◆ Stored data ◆
________________
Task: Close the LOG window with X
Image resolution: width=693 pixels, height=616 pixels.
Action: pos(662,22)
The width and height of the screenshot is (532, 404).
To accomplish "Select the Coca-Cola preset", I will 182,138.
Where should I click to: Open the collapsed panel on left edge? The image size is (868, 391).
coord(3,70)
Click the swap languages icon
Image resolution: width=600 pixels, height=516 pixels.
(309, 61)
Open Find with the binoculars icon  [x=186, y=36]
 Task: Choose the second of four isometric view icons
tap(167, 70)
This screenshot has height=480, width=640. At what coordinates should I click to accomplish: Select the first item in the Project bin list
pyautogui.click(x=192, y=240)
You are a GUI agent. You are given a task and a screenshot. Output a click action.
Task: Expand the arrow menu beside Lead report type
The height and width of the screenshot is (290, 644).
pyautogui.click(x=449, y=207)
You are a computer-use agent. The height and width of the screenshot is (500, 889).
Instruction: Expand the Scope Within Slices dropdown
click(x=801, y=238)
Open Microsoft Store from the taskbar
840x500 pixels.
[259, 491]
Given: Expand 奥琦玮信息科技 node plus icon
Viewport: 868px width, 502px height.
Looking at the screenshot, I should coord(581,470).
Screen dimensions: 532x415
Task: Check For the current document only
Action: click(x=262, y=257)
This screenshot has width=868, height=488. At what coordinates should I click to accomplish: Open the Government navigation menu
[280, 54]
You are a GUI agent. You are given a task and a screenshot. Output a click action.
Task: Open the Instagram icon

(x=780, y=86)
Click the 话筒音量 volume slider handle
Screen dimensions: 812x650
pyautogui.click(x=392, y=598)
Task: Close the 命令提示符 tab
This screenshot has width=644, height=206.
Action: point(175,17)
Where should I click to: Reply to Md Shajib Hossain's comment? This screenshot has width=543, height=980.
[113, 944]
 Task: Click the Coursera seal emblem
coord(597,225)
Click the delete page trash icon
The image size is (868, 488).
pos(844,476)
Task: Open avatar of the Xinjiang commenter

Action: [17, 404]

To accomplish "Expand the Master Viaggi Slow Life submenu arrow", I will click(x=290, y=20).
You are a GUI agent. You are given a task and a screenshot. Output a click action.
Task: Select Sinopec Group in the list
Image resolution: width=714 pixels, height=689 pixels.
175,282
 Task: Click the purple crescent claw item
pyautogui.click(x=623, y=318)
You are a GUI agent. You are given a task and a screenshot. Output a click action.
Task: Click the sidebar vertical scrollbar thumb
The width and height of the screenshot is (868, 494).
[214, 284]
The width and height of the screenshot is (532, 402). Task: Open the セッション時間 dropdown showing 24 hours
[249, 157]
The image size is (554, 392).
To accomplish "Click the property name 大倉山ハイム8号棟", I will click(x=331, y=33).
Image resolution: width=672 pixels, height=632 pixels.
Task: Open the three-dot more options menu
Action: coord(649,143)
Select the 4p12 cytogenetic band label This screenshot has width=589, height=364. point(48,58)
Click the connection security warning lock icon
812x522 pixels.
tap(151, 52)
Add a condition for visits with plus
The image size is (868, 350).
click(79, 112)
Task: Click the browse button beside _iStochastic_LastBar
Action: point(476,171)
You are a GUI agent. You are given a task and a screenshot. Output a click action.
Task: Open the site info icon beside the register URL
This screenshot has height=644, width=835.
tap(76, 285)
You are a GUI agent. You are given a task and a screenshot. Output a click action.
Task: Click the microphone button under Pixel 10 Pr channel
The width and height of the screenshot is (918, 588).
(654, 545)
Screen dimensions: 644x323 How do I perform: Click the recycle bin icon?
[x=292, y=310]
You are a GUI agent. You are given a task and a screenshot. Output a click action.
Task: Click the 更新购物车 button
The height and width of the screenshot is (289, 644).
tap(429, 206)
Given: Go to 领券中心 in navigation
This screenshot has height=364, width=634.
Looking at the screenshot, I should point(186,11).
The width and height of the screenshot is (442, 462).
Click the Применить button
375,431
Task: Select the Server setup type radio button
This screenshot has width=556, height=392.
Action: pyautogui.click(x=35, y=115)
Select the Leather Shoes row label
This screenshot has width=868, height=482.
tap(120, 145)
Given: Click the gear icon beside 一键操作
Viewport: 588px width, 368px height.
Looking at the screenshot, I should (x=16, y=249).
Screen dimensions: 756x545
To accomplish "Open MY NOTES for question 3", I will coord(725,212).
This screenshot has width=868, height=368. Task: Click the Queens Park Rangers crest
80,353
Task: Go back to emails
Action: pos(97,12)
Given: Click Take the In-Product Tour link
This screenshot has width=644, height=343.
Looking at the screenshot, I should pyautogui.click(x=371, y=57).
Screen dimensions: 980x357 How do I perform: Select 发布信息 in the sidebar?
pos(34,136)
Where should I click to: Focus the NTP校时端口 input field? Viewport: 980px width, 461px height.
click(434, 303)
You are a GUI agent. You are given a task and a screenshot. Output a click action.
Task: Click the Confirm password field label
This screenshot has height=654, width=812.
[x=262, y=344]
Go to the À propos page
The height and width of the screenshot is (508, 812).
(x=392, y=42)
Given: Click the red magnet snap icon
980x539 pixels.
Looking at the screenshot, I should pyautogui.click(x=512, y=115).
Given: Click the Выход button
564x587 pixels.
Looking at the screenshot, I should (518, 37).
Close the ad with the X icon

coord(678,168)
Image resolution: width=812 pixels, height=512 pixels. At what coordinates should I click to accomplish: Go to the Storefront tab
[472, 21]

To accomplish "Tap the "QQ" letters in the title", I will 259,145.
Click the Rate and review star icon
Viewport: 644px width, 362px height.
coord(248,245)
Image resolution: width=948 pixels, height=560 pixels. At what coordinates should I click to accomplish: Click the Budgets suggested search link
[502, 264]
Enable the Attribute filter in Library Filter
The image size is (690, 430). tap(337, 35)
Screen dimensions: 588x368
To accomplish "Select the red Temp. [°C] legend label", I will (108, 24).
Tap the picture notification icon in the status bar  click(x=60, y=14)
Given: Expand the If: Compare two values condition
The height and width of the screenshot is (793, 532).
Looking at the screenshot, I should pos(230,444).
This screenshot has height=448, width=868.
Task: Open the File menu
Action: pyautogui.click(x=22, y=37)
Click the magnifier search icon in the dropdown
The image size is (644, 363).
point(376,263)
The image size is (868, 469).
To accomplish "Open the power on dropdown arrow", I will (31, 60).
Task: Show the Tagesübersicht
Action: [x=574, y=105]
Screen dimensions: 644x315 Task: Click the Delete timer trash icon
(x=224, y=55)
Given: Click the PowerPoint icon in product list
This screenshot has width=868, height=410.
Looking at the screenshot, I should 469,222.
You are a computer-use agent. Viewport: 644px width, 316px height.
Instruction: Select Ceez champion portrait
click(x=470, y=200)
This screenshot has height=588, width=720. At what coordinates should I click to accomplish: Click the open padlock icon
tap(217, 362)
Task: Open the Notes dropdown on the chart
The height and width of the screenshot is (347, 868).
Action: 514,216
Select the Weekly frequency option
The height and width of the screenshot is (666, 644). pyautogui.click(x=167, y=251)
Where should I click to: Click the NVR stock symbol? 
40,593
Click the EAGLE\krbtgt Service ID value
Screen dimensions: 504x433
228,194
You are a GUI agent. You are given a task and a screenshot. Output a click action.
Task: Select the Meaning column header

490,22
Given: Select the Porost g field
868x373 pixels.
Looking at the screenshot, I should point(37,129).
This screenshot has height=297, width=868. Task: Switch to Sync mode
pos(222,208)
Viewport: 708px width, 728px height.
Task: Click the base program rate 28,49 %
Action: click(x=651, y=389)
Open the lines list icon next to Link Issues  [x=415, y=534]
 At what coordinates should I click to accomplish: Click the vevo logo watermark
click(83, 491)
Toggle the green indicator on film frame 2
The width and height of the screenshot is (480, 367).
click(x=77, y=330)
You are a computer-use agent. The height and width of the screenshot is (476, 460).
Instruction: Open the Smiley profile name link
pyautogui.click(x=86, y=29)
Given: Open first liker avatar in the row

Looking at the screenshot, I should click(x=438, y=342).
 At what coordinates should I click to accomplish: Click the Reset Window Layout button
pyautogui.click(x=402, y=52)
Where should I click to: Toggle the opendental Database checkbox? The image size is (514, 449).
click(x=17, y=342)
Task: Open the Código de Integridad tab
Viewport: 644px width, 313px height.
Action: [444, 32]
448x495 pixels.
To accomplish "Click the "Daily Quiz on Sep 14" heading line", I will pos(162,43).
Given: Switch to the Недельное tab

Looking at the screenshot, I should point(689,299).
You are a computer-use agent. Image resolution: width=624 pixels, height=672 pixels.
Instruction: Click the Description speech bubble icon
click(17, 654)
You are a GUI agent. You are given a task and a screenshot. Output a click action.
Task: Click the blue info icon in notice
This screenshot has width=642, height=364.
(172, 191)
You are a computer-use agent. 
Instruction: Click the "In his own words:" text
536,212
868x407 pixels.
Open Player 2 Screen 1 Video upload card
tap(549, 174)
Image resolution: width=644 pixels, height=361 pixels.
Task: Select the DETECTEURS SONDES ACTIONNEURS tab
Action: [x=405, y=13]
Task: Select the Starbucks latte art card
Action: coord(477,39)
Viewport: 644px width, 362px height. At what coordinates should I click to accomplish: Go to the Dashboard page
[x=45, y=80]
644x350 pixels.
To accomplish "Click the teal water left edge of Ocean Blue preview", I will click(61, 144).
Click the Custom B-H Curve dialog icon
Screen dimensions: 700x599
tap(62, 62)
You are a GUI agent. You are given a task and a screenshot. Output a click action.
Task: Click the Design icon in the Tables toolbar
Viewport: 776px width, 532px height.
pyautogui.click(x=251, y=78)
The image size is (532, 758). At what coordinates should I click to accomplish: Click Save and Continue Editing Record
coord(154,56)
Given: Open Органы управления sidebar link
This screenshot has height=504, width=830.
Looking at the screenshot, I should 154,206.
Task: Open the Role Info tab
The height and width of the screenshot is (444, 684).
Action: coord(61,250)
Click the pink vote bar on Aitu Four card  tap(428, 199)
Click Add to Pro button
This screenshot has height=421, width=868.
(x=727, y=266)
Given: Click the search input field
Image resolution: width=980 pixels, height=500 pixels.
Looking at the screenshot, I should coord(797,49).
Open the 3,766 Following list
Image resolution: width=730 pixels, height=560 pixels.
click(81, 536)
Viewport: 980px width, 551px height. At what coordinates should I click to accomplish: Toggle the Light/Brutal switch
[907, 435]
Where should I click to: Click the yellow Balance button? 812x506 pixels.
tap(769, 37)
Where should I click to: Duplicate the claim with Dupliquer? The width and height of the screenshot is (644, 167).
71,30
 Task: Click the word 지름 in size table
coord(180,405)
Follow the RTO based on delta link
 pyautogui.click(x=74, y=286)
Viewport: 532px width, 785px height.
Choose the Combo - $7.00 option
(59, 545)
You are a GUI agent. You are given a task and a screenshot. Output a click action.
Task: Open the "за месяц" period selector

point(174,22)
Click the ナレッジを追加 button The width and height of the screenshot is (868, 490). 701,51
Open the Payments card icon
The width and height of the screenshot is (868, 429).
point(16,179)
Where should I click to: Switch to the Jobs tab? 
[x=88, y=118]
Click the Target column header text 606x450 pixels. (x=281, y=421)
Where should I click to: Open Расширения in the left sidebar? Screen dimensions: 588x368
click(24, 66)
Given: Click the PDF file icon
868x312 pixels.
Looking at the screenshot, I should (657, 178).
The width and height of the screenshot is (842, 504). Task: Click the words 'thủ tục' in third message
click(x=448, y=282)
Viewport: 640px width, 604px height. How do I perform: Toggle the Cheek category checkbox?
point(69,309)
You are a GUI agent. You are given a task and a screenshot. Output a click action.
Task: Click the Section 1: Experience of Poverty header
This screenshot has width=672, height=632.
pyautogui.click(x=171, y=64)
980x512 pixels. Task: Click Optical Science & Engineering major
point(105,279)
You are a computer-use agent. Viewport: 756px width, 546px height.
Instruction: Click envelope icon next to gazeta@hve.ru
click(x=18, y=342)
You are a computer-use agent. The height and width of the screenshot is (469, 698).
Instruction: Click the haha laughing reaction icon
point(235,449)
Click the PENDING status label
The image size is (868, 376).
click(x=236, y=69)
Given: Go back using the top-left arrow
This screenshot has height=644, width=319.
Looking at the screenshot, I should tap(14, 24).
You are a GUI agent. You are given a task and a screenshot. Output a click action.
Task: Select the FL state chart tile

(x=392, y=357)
________________
◆ Your objective ◆
From the records above, work out how many lines contain the string "type". Give only the number.

◆ Solution for this problem ◆
2